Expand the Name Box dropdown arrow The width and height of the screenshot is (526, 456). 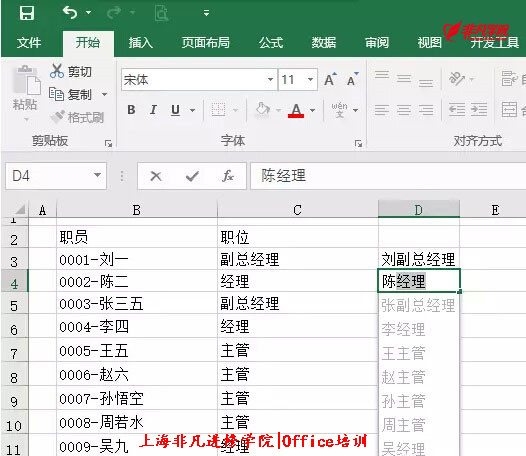click(97, 175)
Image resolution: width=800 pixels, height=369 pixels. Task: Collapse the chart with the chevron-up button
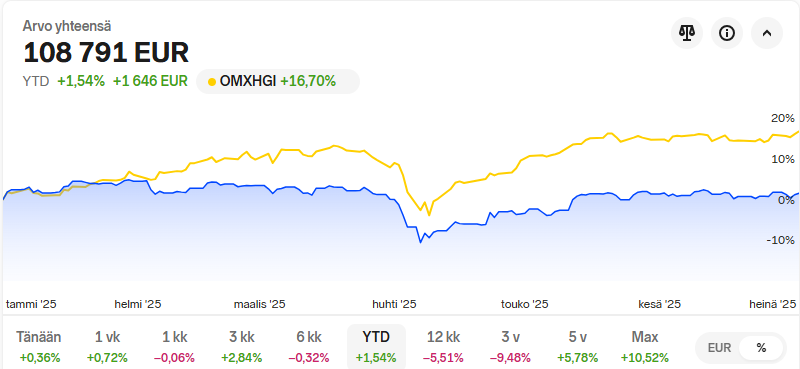click(x=767, y=33)
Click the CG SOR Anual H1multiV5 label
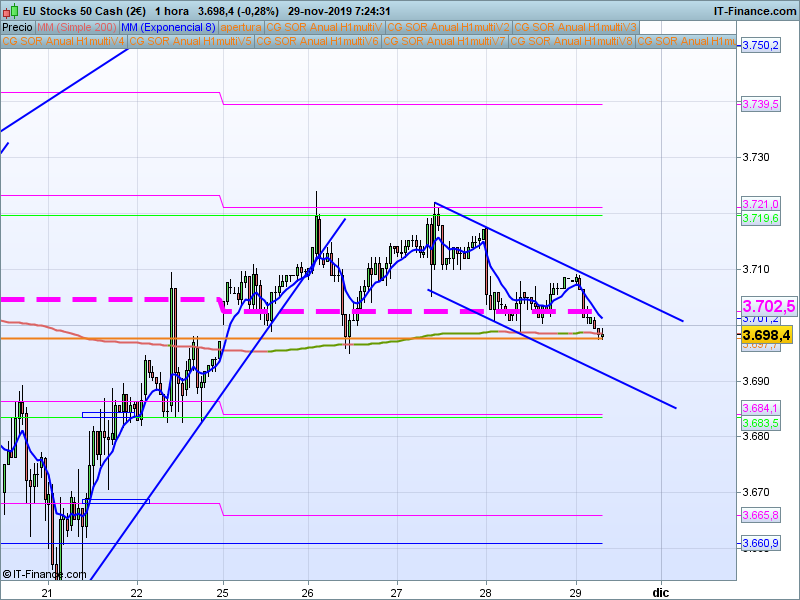 tap(191, 42)
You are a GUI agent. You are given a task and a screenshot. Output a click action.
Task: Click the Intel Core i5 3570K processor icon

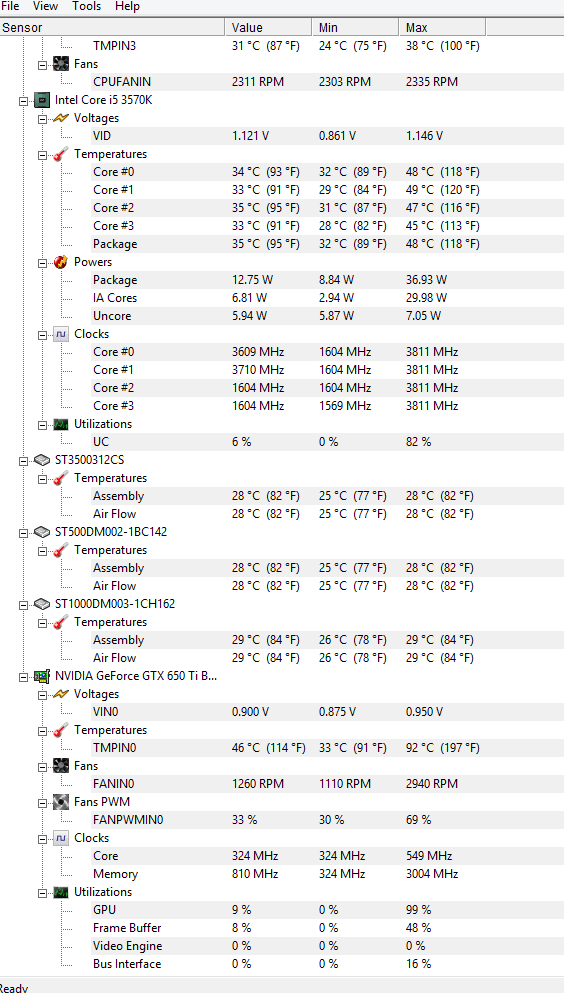coord(42,100)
+===+
- [Stated task] Repeat the entries in the stretch from the line containing "You are a GUI" through the end of the entries, requests included, scaling every coordinate in the answers by 1.1 and rounding each to a whole number, with halves rounding up. Leave the pictures out of your answer.

- [Answer to this exercise]
You are a GUI agent. You are given a task and a screenshot. Output a click action.
Task: Click the Intel Core i5 3570K processor icon

coord(46,110)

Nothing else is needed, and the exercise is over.